Sure, he isn't exactly the best looking summon, the soup in his cauldron definitely smells bad and he doesn't even have a white beard like Miraculix that would provide him and his wonderous liquid with some badly-needed dignity. Still he is one of my very favorite summons. Actually I even pity the poor fellow. First, Weapon sunk the Shinra airplane he was on, then he crashed on the ocean floor. Afterwards the entire plane was invested by all those annoying Unknown creatures, who are as sick as their inventor, Hojo. To make things even worse, water entered the storage room and he obviously caught a cold or something worse (otherwise he wouldn't have such trouble talking). He could also be the brother-in-law of MediEvil's Sir Daniel Fortesque, who knows?

Knights of the Round - The Ultimate End, Final Fantasy VII

While Anima's destructive power surely is impressive, there is no summon that comes close to Final Fantasy VII's ultimate weapon, King Cloud's 13 knights. While I dare to doubt, that the MP-HP switch materia is worth the effort of raising and breeding chocobos, Knights of the Round definitely is worth the investment of thousands of gils (damn you and your prices, Chocobo Sage) and two hours of precious time.
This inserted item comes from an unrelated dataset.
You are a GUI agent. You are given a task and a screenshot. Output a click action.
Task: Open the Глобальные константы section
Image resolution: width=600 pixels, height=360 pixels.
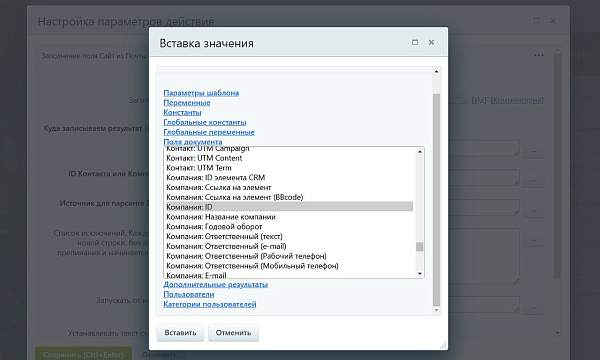tap(205, 122)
Hidden in Round Island's materia cave, the only way to get your hands on the precious gem, is to breed three generations of chocobos and train them in Gold Saucer's Chocobo Racing. However, I have never regret doing so, for it's a wonderful feeling to be capable of disposing of a final boss in one turn. Obviously, the Knights have to work much harder against two other foes, Rudy and Emmy. In the end however, it is always the last knight's final cut that puts an end to the miserable life of any enemy in Final Fantasy VII.
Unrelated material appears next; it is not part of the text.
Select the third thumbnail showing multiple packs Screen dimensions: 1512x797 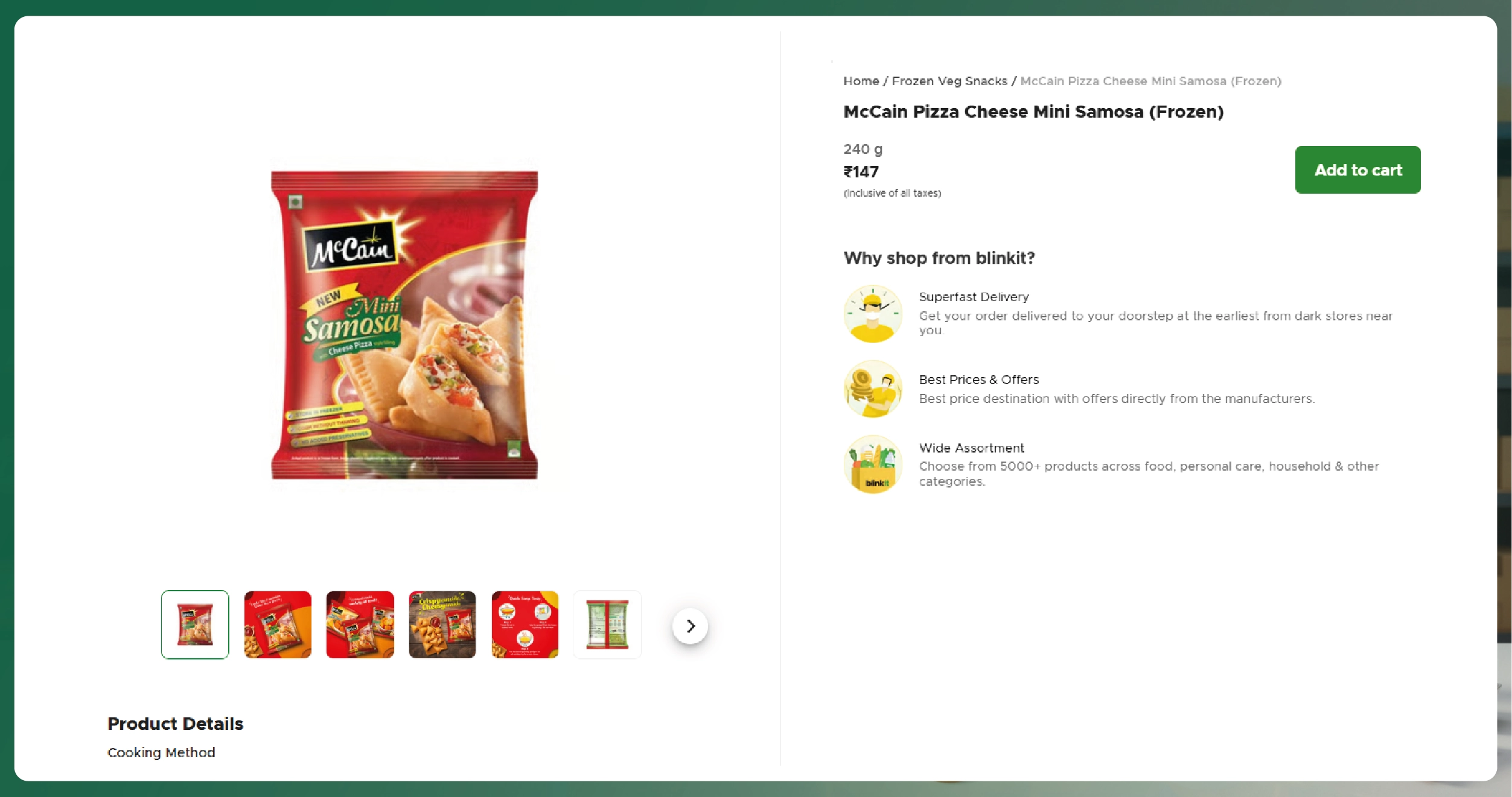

Alexander - Holy Judgment, Final Fantasy VII

Ever since his first appearance in Final Fantasy VI, Alexander has been one of my personal favorites. Sadly, the Invincible's eye consumed him in Final Fantasy IX, and ever since he has been missing. Let's hope for his glorious return in Final Fantasy XII. In Final Fantasy VI he was king, dealing more damage to opponents than most other espers, in Final Fantasy VII only two or three summons were ahead of him, but in Final Fantasy VIII he somehow had lost his magic touch. Returning more powerful than ever in Final Fantasy IX and even kicking Bahamut's ass above Alexandria, he sadly disappeared thereafter. But I'm sure he will be back soon, coming out of the ground to tower above his enemies before unleashing his deadly lasers.

Yojimbo, Final Fantasy X

When you walk into the cave, where the stolen fayth has been hidden for years and Lulu's first summoner's life was so tragically ended, you might wonder why good old Yojimbo couldn't have looked out for a more comfortable hideout. That was at least my first question. When he first graced me with his presence in the fight against Lulu's ex, he didn't have the opportunity to show his skills to me at all, since he couldn't stand the massive PAIN, Anima's Oblivion apparently caused to him. When I entered the chamber of the fayth and listened to its short introduction, and was wondering why exactly nobody had dared to speak out his name aloud. The reason probably wasn't his infamous sword, but rather his prices. At slightly above 200,000 gil, at least he isn't a bargain in the winter sale. And while his appearance initially suggested to me, he would call himself the sword of divine justice, now I'm firmly convinced, regardless of his Chinese roots, it's the sword of capatalism. Since I'm a curious person, would anyone mind telling me what he spends all his money on? Don't tell me he is just buying food for his doggie...

Anima, Final Fantasy X

I have to admit when Seymour summoned Anima in Luca I was impressed, when I had to fight it or her (thinking of FFX's most powerful being female, just proves that this has become a woman's world), I was cursing and when obtaining her, the usual, tiny, sarcastic grin appeared around my lips, as I sensed mass-destruction being at my disposal. And that's despite the thing's poor looks. I mean, do you really want to be a chained and tortured fish, which even has to live with such an insane roomer. It's just her luck that this guy is usually well chained and hidden below the surface. If he gets visitors from above, ... just don't ask. My senses didn't deceive me back then, 99,999HP of damage say it all.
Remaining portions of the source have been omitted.